Engineering toward a bacterial "endoplasmic reticulum" for the rapid expression of immunoglobulin proteins

• Published in: mAbs Vol. 6; no. 3; pp. 671 - 678
• Main Authors: Groff, Dan, Armstrong, Stephanie, Rivers, Patrick J, Zhang, Juan, Yang, Junhao, Green, Evan, Rozzelle, James, Liang, Shengwen, Kittle, Joseph D, Steiner, Alexander R, Baliga, Ramesh, Thanos, Christopher D, Hallam, Trevor J, Sato, Aaron K, Yam, Alice Y
• Format: Journal Article
• Language: English
• Published: United States Taylor & Francis 01.05.2014; Landes Bioscience
• Subjects: Antibodies, Monoclonal, Humanized - biosynthesis; Antibodies, Monoclonal, Humanized - chemistry; Antibodies, Monoclonal, Humanized - genetics; antibody; Bacteria - genetics; Bacteria - metabolism; Biotechnology; cell free; Cell-Free System; chaperone; DsbC; Endoplasmic Reticulum - genetics; Endoplasmic Reticulum - metabolism; Escherichia coli Proteins - genetics; Escherichia coli Proteins - metabolism; FkpA; high titer; Humans; IgG; Immunoglobulin G - biosynthesis; Immunoglobulin G - chemistry; Immunoglobulin G - genetics; Immunoglobulins - biosynthesis; Immunoglobulins - chemistry; Immunoglobulins - genetics; Molecular Chaperones - genetics; Molecular Chaperones - metabolism; OCFS; Protein Disulfide-Isomerases - genetics; Protein Disulfide-Isomerases - metabolism; Protein Engineering; Protein Folding; rapid; Recombinant Proteins - biosynthesis; Recombinant Proteins - genetics; Saccharomyces cerevisiae Proteins - genetics; Saccharomyces cerevisiae Proteins - metabolism; strain engineering; Trastuzumab; DsbC; antibody; strain engineering; chaperone; OCFS; FkpA; cell free; IgG; rapid; high titer
• ISSN: 1942-0862; 1942-0870; 1942-0870; 1942-0862
• DOI: 10.4161/mabs.28172

Antibodies are well-established as therapeutics, and the preclinical and clinical pipeline of these important biologics is growing rapidly.

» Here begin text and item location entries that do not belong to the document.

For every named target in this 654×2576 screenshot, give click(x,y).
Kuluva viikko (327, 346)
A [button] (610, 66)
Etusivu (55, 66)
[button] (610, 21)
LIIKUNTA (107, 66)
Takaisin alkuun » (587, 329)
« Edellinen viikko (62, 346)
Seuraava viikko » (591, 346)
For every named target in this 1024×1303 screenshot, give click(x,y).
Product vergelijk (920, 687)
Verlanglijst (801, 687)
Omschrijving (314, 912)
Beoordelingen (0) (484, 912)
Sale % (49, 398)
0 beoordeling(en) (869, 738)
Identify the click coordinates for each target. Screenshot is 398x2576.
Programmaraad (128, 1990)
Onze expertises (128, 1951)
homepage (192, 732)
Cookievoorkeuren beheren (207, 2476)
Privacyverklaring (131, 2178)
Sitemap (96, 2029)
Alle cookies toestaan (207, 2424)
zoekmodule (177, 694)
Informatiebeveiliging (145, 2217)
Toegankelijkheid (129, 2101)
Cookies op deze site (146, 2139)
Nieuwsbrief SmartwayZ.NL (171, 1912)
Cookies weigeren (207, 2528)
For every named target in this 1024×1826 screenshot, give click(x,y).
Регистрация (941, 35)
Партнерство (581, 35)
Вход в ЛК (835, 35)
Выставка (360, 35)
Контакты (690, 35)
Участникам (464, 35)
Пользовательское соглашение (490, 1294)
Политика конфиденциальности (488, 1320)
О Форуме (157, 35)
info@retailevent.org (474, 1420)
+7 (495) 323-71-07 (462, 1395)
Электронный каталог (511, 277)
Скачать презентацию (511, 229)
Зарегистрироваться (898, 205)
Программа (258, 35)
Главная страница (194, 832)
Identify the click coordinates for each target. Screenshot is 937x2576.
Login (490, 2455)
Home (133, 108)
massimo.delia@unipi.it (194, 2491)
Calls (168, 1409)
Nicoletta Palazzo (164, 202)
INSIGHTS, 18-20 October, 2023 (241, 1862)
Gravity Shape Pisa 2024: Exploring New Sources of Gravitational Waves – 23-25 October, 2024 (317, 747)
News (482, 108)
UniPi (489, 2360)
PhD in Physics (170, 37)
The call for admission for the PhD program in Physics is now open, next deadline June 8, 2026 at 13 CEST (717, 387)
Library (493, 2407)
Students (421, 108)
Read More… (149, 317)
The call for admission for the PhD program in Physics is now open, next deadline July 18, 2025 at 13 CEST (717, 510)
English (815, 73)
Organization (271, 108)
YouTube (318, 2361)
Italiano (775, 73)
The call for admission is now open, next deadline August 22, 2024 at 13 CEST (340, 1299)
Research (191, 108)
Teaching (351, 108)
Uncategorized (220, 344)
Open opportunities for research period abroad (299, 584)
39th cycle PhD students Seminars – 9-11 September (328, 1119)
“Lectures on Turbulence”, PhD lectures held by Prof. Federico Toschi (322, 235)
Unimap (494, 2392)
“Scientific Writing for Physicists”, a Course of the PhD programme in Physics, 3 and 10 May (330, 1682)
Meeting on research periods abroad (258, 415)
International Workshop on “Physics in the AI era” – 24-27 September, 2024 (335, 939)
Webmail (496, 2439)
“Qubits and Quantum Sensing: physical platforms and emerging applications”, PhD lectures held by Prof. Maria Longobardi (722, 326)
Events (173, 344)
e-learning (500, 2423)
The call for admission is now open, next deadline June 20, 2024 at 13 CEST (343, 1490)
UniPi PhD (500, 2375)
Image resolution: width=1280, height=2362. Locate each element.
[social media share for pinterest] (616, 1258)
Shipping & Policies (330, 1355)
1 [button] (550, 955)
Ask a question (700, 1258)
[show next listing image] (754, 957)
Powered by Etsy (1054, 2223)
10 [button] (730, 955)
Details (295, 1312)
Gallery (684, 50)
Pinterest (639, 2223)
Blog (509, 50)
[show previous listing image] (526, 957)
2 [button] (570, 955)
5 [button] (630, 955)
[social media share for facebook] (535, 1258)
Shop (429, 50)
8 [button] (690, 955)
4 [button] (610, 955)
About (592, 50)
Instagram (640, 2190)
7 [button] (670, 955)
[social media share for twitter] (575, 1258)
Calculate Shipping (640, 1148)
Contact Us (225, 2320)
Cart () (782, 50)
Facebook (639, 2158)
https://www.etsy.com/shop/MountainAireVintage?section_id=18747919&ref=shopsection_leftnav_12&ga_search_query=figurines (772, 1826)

Consequently, there is considerable interest in technologies to engineer and manufacture them. Mammalian cell culture is commonly used for production because eukaryotic expression systems have evolved complex and efficient chaperone systems for the folding of antibodies. However, given the ease and manipulability of bacteria, antibody discovery efforts often employ bacterial expression systems despite their limitations in generating high titers of functional antibody. Open-Cell Free Synthesis (OCFS) is a coupled transcription-translation system that has the advantages of prokaryotic systems while achieving high titers of antibody expression. Due to the open nature of OCFS, it is easily modified by chemical or protein additives to improve the folding of select proteins. As such, we undertook a protein additive screen to identify chaperone proteins that improve the folding and assembly of trastuzumab in OCFS. From the screen, we identified the disulfide isomerase DsbC and the prolyl isomerase FkpA as important positive effectors of IgG folding. These periplasmic chaperones function synergistically for the folding and assembly of IgG, and, when present in sufficient quantities, gram per liter IgG titers can be produced. This technological advancement allows the rapid development and manufacturing of immunoglobulin proteins and pushes OCFS to the forefront of production technologies for biologics.